— SET OF TASKS —
(1) In the passage about the 1932 Chevrolet Panel Delivery truck, what payload capacity is given for the Panel Delivery?
(2) Translate this sentence from the passage about the 1932 Chevrolet Panel Delivery truck into Spanish: "The roof was hardwood struts and slats with padding and an imitation leather membrane."

— SUPPLIED PASSAGE —
*****

On July 8, 1932, the Dow Jones Industrial Average closed at its lowest point during the Great Depression: 41.22, down from the high just three years earlier of 381.17.  The automobile industry, like most other American businesses at the time, stepped back in their production–some 75%.  Financing for cars evaporated entirely (GMAC was a lender then for more than ten years already!)  This Chevrolet Panel Delivery Truck, found here for sale here on Craigslist and located now near San Antonio, Texas, was built during the peak of the Great Depression when the US was trying to find its way out of the consequences of the stock market crash of 1929. Countless fortunes were wiped out and the national jobless rate was over 20%, climbing to almost 25% in 1933.  The price of this truck, brand new, in 1932?–about $595.

Chevrolet offered a number of small 1/2 ton or less “delivery” vehicles in 1932–two models for our discussion were the Sedan Delivery and the Panel Delivery.  Sales brochures from 1932 list the Sedan Delivery as part of the passenger car line while the Panel Delivery was part of the light truck line of production vehicles. Chevy’s engine choices for that year were narrow, but both the Sedan Delivery and the Panel Delivery used the cast iron straight-six cylinder 194 cubic inch 60 hp (at 3,000 rpm) engine.  The transmission normally installed on both of these cars was a three-speed non-synchromesh, and a four-speed was also available on 3/4 and one-ton models.  The chassis were almost identical between the two models, and for 1932 the wheel choice for both was wire wheels fitted with 5.25 x 18 4-ply tires with tubes.  Chevrolet used 20 gauge steel for its bodies, and most of the delivery cars were wood frame cabins and freight compartments clad with sheet metal.  The roof was hardwood struts and slats with padding and an imitation leather membrane.  In this photo, you can see the roof’s hardwood stretchers.  One difference between the Sedan Delivery and the Panel Delivery models was that the Sedan had less cargo space and was slightly less rated (800- vs 1,000-pound payload capacity).  An optional feature on the Sedan Delivery was a small light that illuminated the business owner’s lettering and artwork usually painted on the upper metal panels where the windows of a passenger car normally are found.

*****

— AVAILABLE DATA —
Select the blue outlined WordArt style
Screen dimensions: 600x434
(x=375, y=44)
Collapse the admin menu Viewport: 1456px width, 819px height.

*****

— SOLUTIONS BY TASK —
(1) 1,000 pounds

(2) El techo era de puntales y listones de madera dura con acolchado y una membrana de imitación de cuero.